The loss should drop as predictions get better. If it doesn’t, something is wrong upstream.

Backprop

The network learns by figuring out how much each weight contributed to the error and nudging it in the right direction. The chain rule does most of the work:

\[\frac{\partial E}{\partial w_{i}} = \frac{\partial E}{\partial y} \cdot \frac{\partial y}{\partial z} \cdot \frac{\partial z}{\partial w_{i}}\]

Then you update the weights:

\[w_{i} := w_{i} - \alpha \frac{\partial E}{\partial w_{i}}\]

The training loop ties everything together:

def train(self, X, Y, learning_rate: float = 0.1, epochs: int = 1000):
    losses: list[float] = []
    m = X.shape[1]
    for _ in range(epochs):
        A, cache = self.forward_propagation(X)
        loss = -1/m * np.sum(Y * np.log(A) + (1 - Y) * np.log(1 - A))
        losses.append(float(loss))
        self._backward_propagation(X, Y, cache, learning_rate)
    return losses

For the output layer the gradient is straightforward:

\[\frac{\partial L}{\partial z^{[L]}} = A^{[L]} - Y\]

For hidden layers you propagate backwards using the chain rule:

\[\frac{\partial L}{\partial z^{[l]}} = W^{[l+1]T} \frac{\partial L}{\partial z^{[l+1]}} \odot \sigma'(z^{[l]})\]

The implementation walks the layers in reverse:

def _backward_propagation(self, X, Y, cache, learning_rate):
    m = X.shape[1]
    L = len(self.layer_dims) - 1
    
    dA = -(np.divide(Y, cache[f"A{L}"]) -
           np.divide(1 - Y, 1 - cache[f"A{L}"]))
    
    for l in reversed(range(1, L + 1)):
        Z = cache[f"Z{l}"]
        A_prev = cache[f"A{l-1}"] if l > 1 else X
        
        dZ = dA * (cache[f"A{l}"] * (1 - cache[f"A{l}"]))
        dW = 1/m * np.dot(dZ, A_prev.T)
        db = 1/m * np.sum(dZ, axis=1, keepdims=True)
        
        self.parameters[f"W{l}"] -= learning_rate * dW
        self.parameters[f"b{l}"] -= learning_rate * db
        
        if l > 1:
            dA = np.dot(self.parameters[f"W{l}"].T, dZ)
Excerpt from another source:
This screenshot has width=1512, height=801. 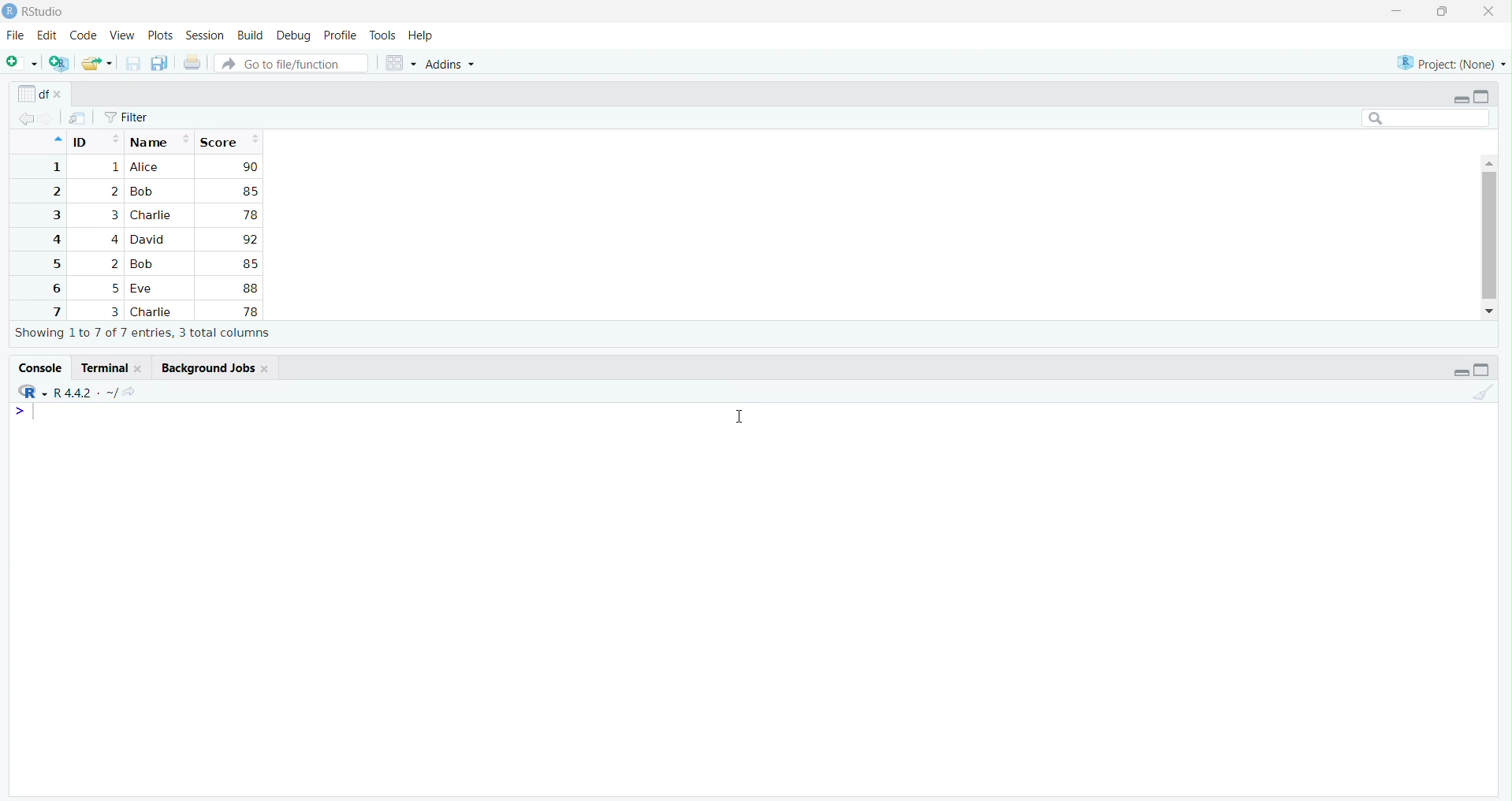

The sigmoid derivative has a nice closed form, which makes the implementation cleaner: \(\sigma'(z) = \sigma(z)(1 - \sigma(z))\). You already have \(\sigma(z)\) from the forward pass, so the derivative is basically free.

What I got out of it

After this exercise I had way more intuition for what TensorFlow was doing under the hood. Things like “why is my loss exploding to NaN” or “why is my network not learning” stopped feeling like mysteries. They turned into pretty mechanical questions about gradients, initialization, and learning rates.

If you’ve been using ML libraries without ever opening them up, I’d recommend doing this once. It’s tedious, but the intuition you walk away with sticks in a way that no tutorial gives you.